Saturday, December 3, 2011

How much could PABX fraud cost your business?

I recently came across this article discussing PBX security issues:


http://www.scoop.co.nz/stories/BU1109/S00390/how-much-could-pabx-fraud-cost-your-business.htm


This is so true. Many of our customers constantly refer letters to me that they receive from their phone line providers that state the following:

"An unsecured PBX system can be compromised via an insecure voicemail system (or similar), that allows incoming callers to dial extensions directly and sometimes even outside lines. Hackers have targeted these systems, across the world, sometimes resulting in a large volume of international calls being charged to the PBX user’s account."

When I get alerted to this, my normal response to our customers is:

"VadaXchange PBX is configured with the best security measures in mind.

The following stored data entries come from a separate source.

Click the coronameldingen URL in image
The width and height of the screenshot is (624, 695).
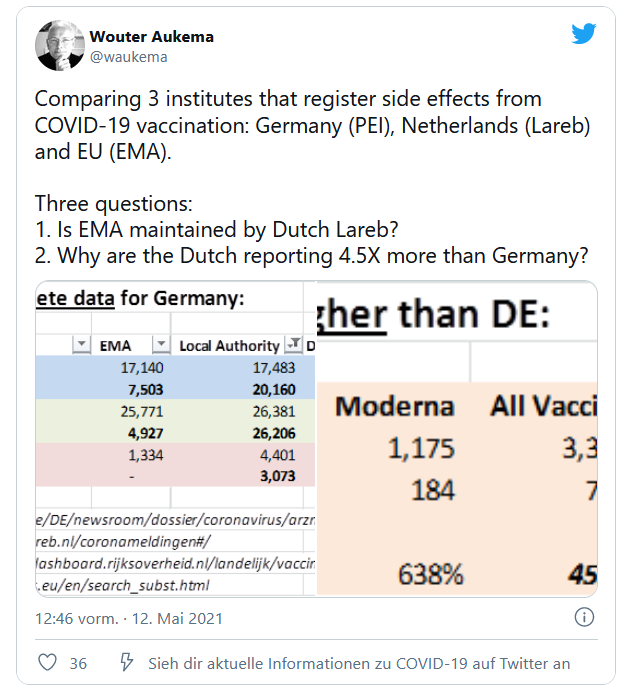124,542
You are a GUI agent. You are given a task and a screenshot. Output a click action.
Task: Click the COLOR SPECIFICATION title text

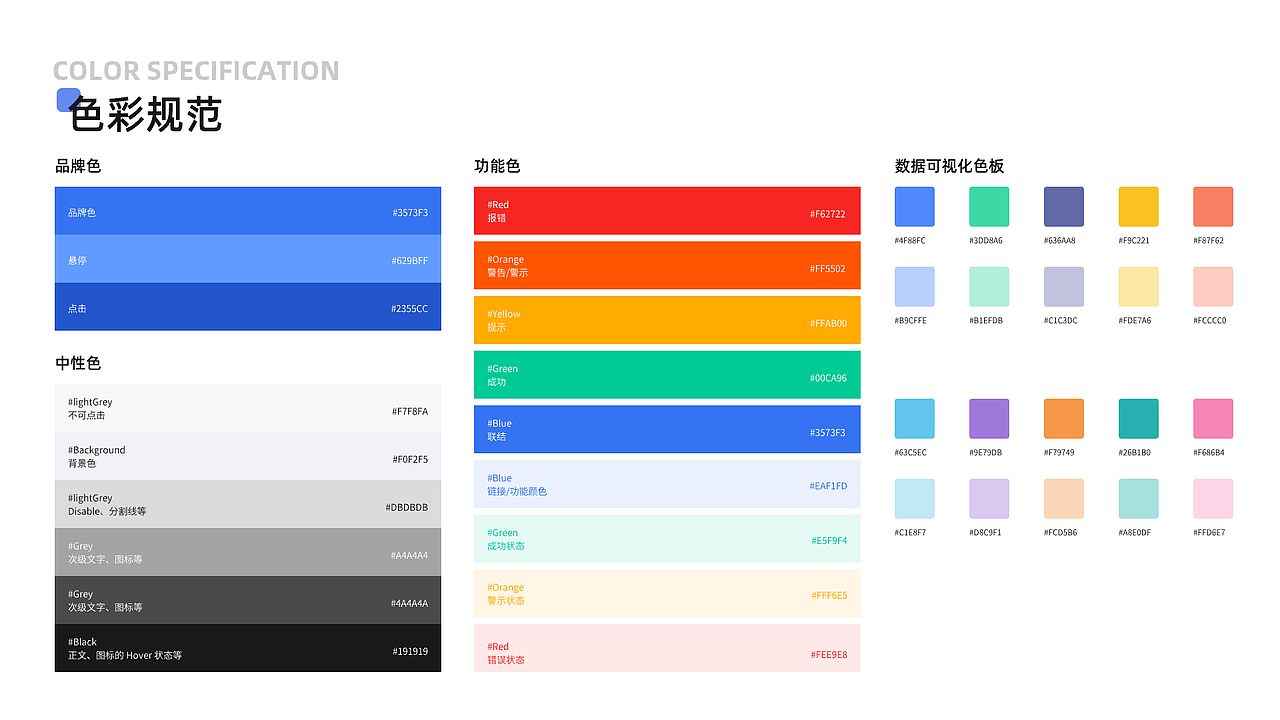point(196,70)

The passwords generated on the system are secure. The system is patched against all known vulnerabilities as a part of your SLA with Vadacom.

The only step you need to ensure you follow is when creating new log-ins on the VadaXchange system to use "generate" button to generate secure passwords as opposed to make passwords up yourself."

I'd like to elaborate more here on security of telephone systems.

If you own or manage a phone system there are two types of attacks that you need to defend:


  1. Attack from the telephone line that exploits the ability of phone system to relay calls via voicemail and interactive voice response systems.
  2. Attack from the internet where computer based telephony is hacked in order to make calls.


The interesting thing is that both security risks affect both traditional TDM systems and the new IP systems.  This is contrary to many statements made by old-school telephone sales people, who don't often understand IP phone systems and have even less understanding of IT security. Last thing you want to do is seek IT security advise from a telephone sales person.

I need to establish my own credentials here. Although I would not call myself an IT security expert, I do have a background in IT security, having (a) a tertiary qualification in IT and (b) having run a business before who's principal product was a firewall and service was looking after business computer network security.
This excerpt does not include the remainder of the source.